> [Exercise description]
Put the records from the start up to and including the line containing "[x=66, y=656]" into a Markdown table with the columns Row and Line, numbering each row and skipping blank lines. Leave the pictures out of the answer.

***** Records for processing

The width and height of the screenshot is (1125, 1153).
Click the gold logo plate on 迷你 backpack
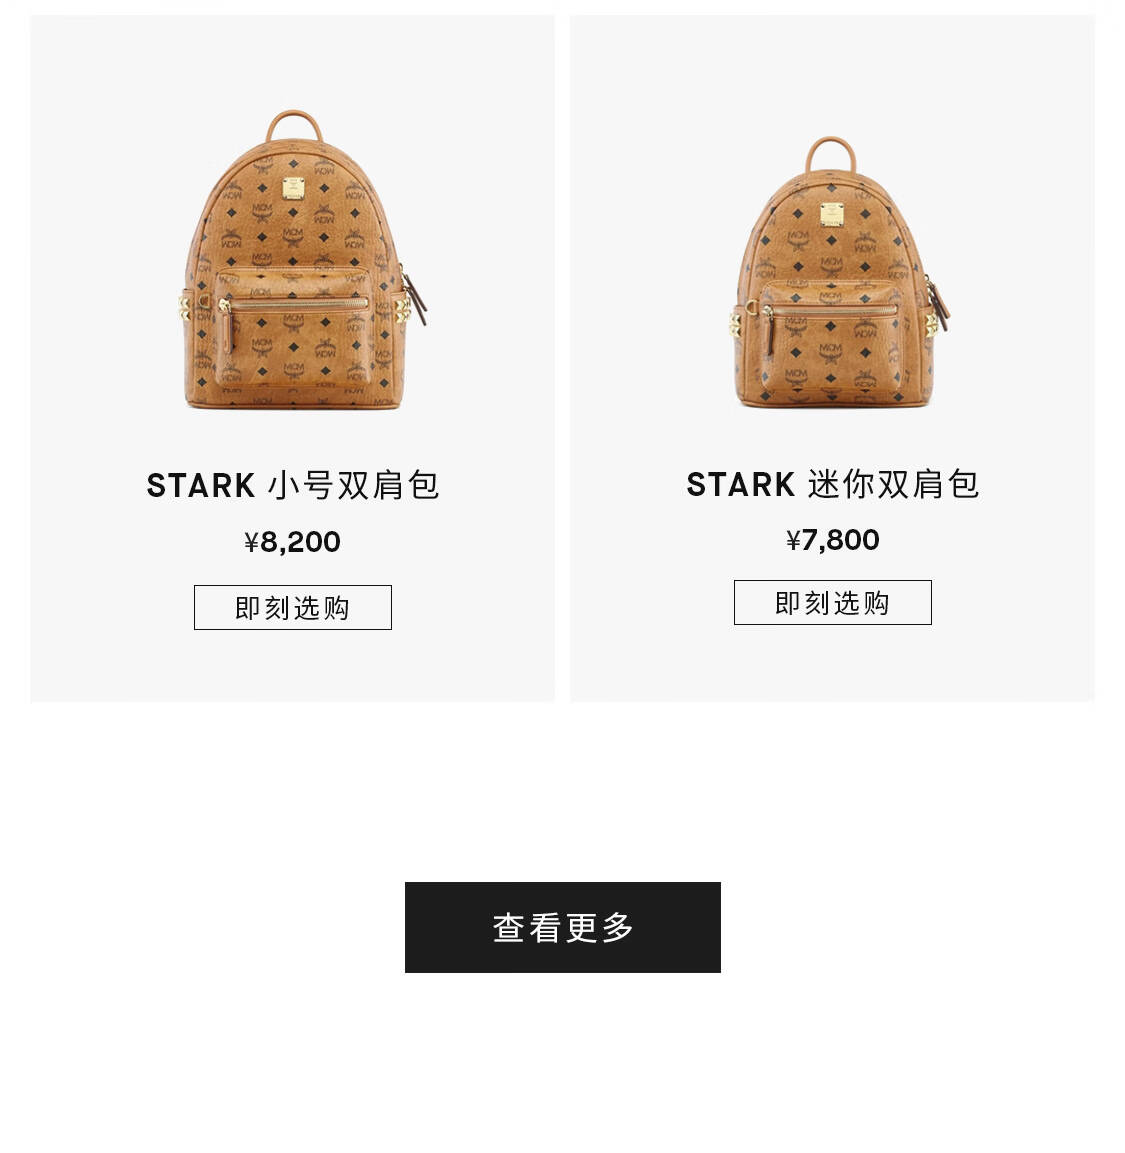pos(832,214)
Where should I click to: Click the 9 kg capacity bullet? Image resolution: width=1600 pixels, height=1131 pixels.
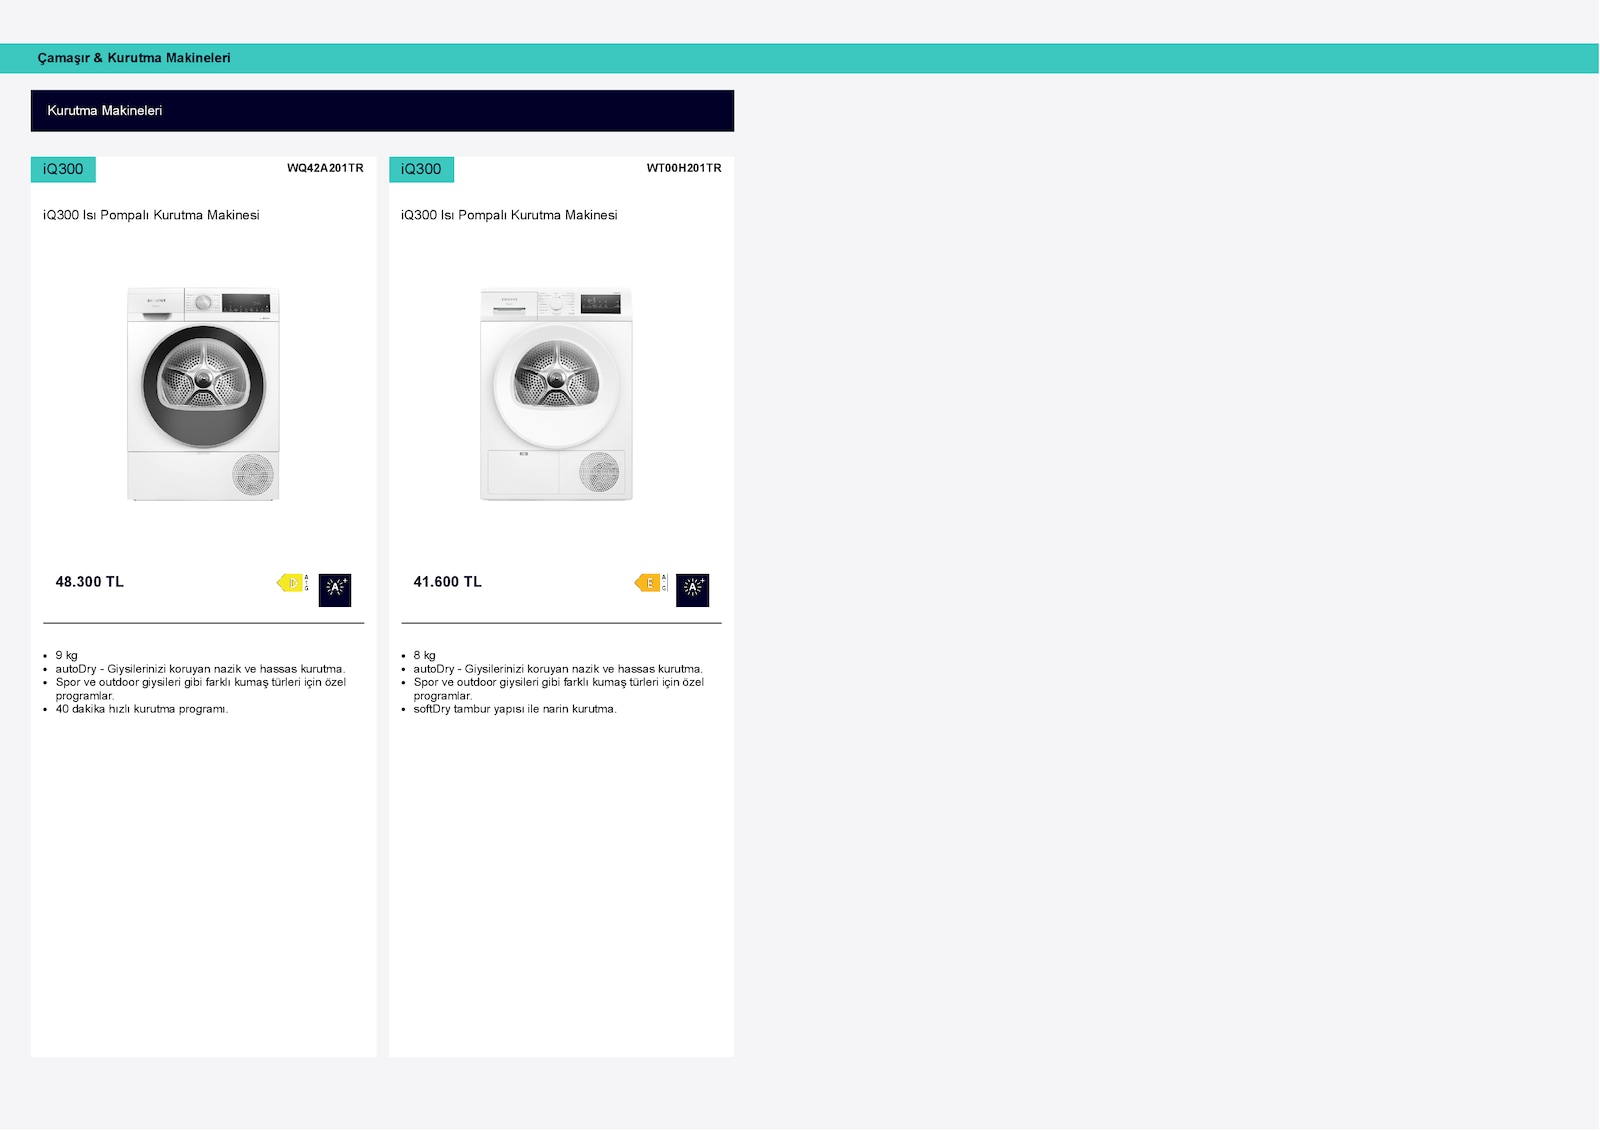[x=66, y=656]

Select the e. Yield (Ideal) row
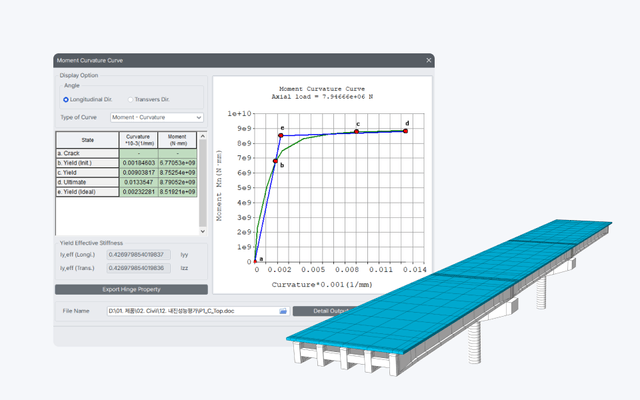pyautogui.click(x=127, y=192)
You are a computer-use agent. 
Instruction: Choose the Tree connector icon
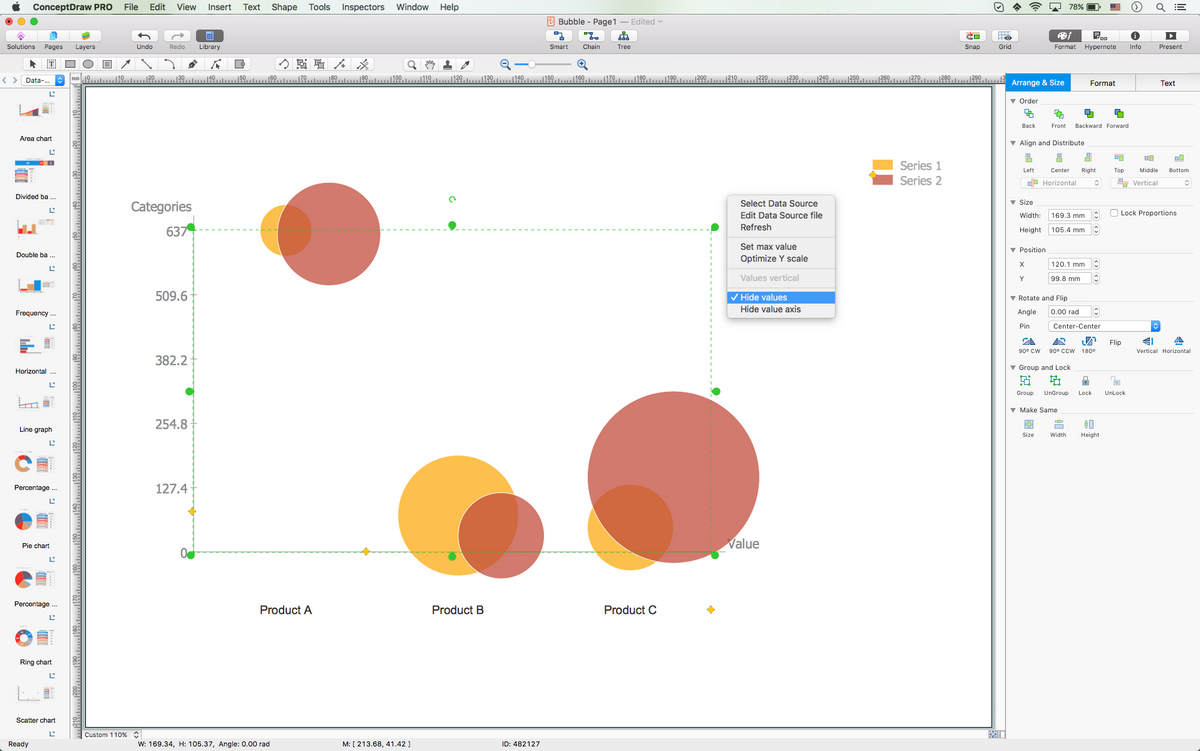[624, 36]
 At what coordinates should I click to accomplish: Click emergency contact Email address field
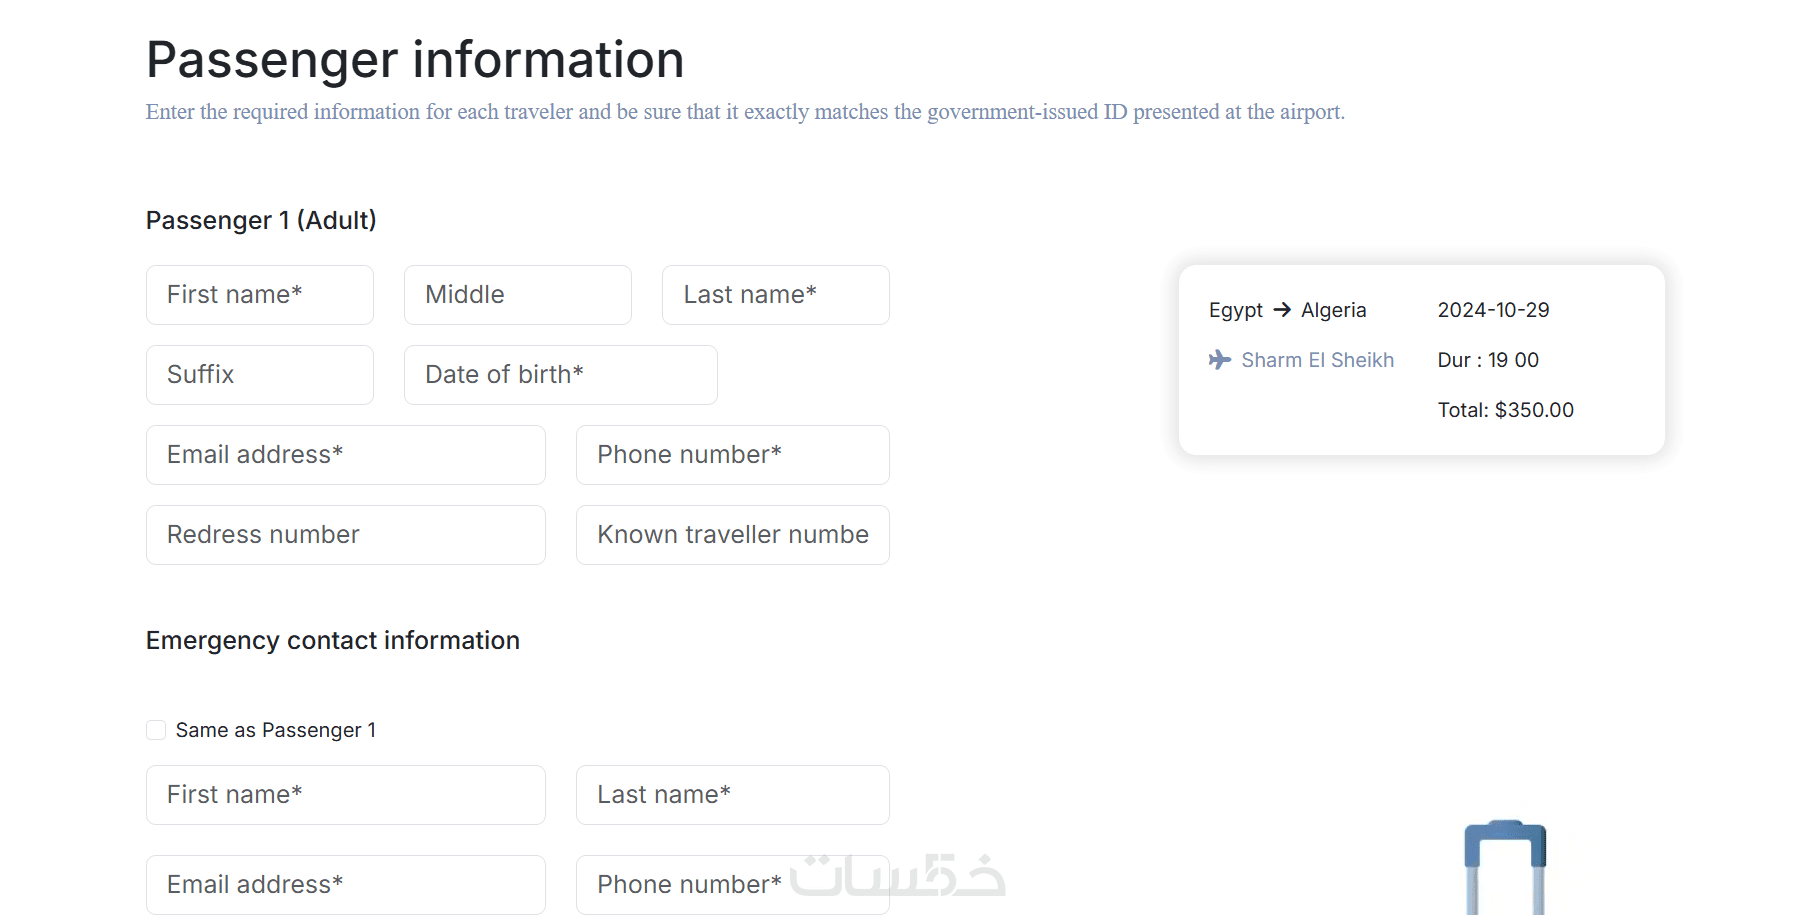[x=345, y=885]
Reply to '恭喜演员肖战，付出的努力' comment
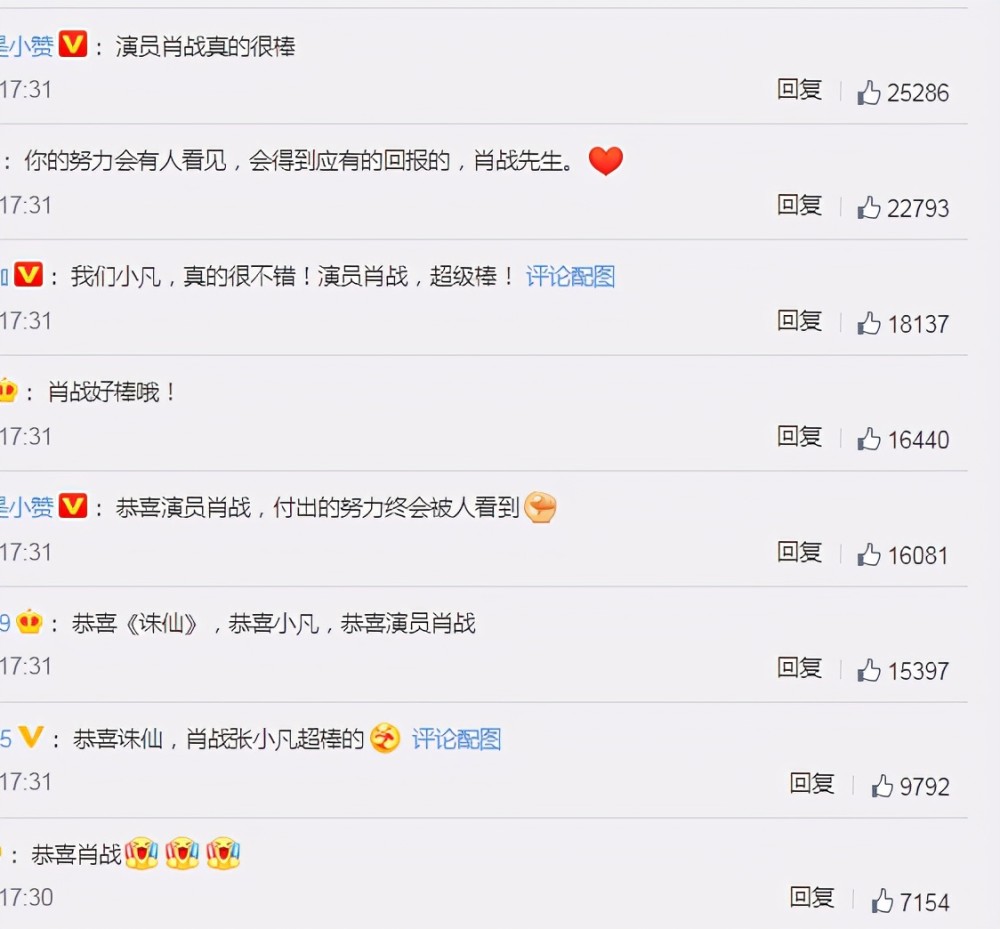 coord(799,552)
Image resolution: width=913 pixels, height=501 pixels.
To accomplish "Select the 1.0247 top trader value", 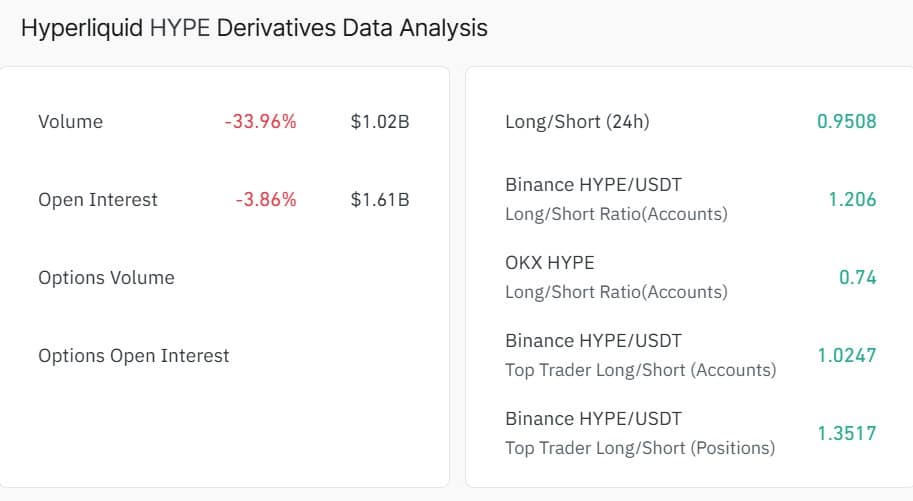I will point(846,356).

**********

> [In response]
| Row | Line |
|---|---|
| 1 | The width and height of the screenshot is (1125, 1153). |
| 2 | Click the gold logo plate on 迷你 backpack |
| 3 | pos(832,214) |
| 4 | Where should I click to: Click the 9 kg capacity bullet? Image resolution: width=1600 pixels, height=1131 pixels. |
| 5 | [x=66, y=656] |